DoorDash CEO: Robotaxis Aren’t Ready to Handle Your Burrito Just Yet

DoorDash is testing autonomous delivery using robots that travel on sidewalks, but CEO Tony Xu said using robotaxis would require an "end-to-end system." REUTERS/Carlo Allegri

While self-driving cars are starting to revolutionize ride-hailing services in select U.S. cities, don’t expect a robotaxi to drop off your next burger and fries anytime soon at least, not according to Tony Xu, CEO of DoorDash.

Speaking during the company’s earnings call on Wednesday, Xu explained why autonomous food delivery remains far more complicated than simply ferrying a passenger across town. Although Uber and Tesla have introduced limited self-driving ride services in cities like Austin, San Francisco, and Atlanta, Xu cautioned that applying that same technology to food delivery is an entirely different challenge.

“The passenger can walk in and walk out of the car, even if the drop-off or pickup locations aren’t perfect,” Xu said. “Deliveries, by contrast, require a much more precise hand-off between the restaurant and the vehicle.”

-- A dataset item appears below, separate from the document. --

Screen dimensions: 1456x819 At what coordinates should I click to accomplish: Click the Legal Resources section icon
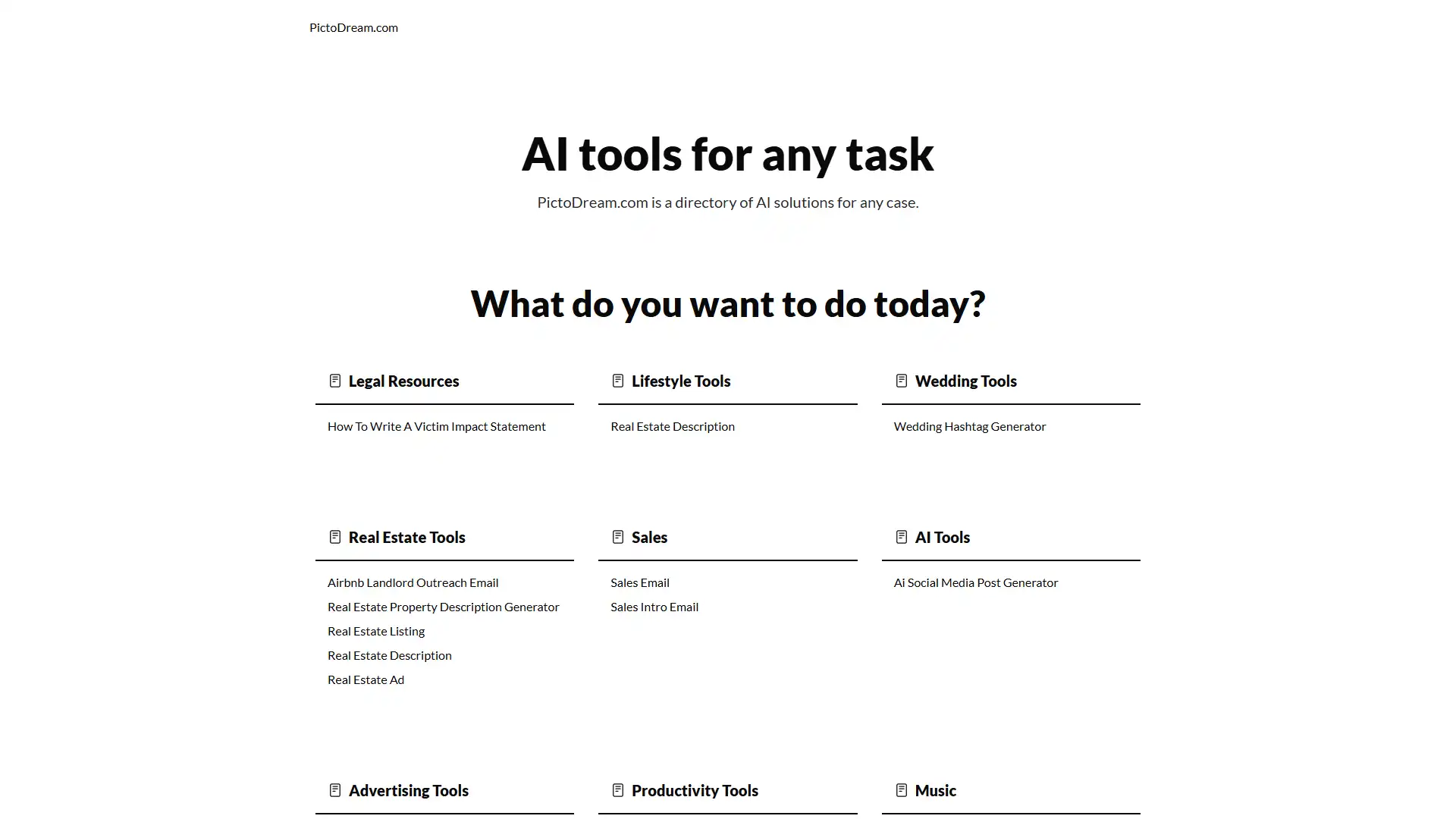point(334,379)
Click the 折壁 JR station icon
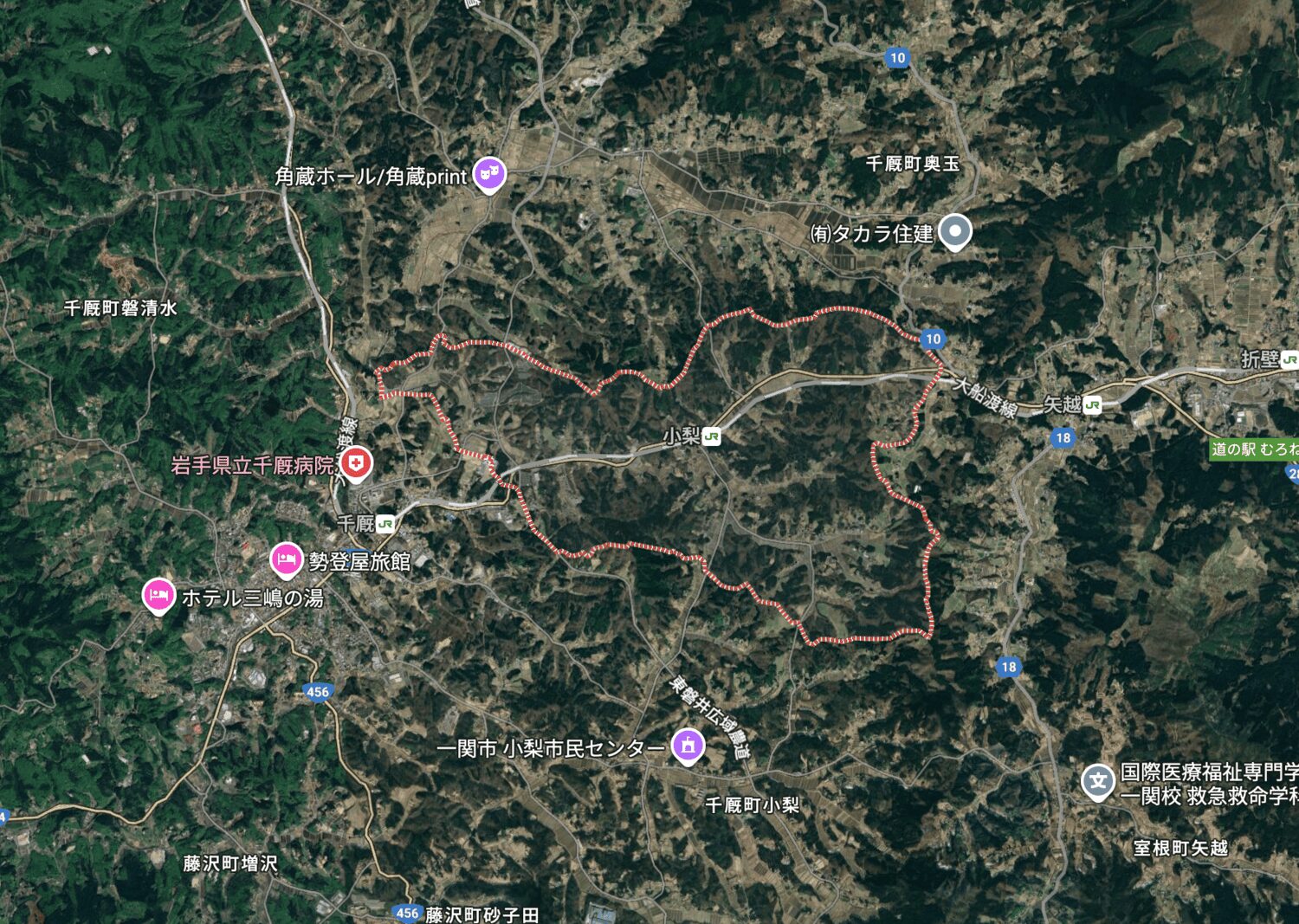Image resolution: width=1299 pixels, height=924 pixels. (x=1289, y=359)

In other words, a person can accommodate a few quirks in routing or parking but your pad thai can’t.

Autonomous Delivery Needs More Than a Self-Driving Car

Xu described the food delivery process as one that requires an “end-to-end system” not just an autonomous vehicle, but a seamless connection between restaurant preparation, pickup, secure transport, and precise customer drop-off. This complex chain of tasks introduces variables that robotaxis aren’t yet equipped to manage.

“That’s probably the single biggest learning we’ve had,” Xu said of the company’s experiments with autonomous delivery.

Those experiments, however, are far from stagnant. Xu pointed to positive results from DoorDash’s partnerships with Coco Robotics, a startup that develops small wheeled delivery robots designed to traverse sidewalks. The companies are currently testing these bots in Chicago and Los Angeles, with previous pilot runs conducted in Finland under Wolt, DoorDash’s international subsidiary.

Xu remained optimistic: “Autonomous delivery is something we’re very excited about,” he said, while acknowledging it’s still in the experimental phase.

Robotaxis May Be Giving Rides But Not Delivering Dinner

While food delivery is still figuring out the AV puzzle, robotaxis are already on the road at least for passengers.

In June, Tesla rolled out a limited version of its robotaxi program in Austin, with safety employees seated in the vehicle during rides. The company has since expanded to San Francisco, where those safety personnel now sit in the driver’s seat rather than the passenger side. Similarly, Uber is partnering with Waymo to provide fully autonomous rides in Atlanta and Austin, and plans to bring more self-driving cars into its network via collaborations with EV maker Lucid and autonomous tech firm Nuro.

But while giving a human a ride may require a functioning AV platform and good maps, getting a taco to your front door while it’s still hot and without a person onboard is a whole other engineering feat.

Smaller Deliveries, Smarter Vehicles

For Xu and DoorDash, the future of automation likely doesn’t lie in large, car-sized robotaxis, but in smaller, more efficient autonomous solutions.

“You don’t need a 4,000-pound vehicle to deliver a one- or two-pound item or package,” Xu remarked during an earlier earnings call in May.

This sentiment aligns with DoorDash’s ongoing exploration of lightweight, ground-based delivery robots that could navigate sidewalks and urban environments without contributing to road congestion or parking challenges. These units may ultimately offer a better fit for food and grocery delivery, rather than trying to retrofit existing robotaxi infrastructure for those needs.

In short, while autonomous vehicles are showing promise in the ride-hailing world, Xu believes the food delivery sector requires a more customized, nuanced approach one that’s still under development.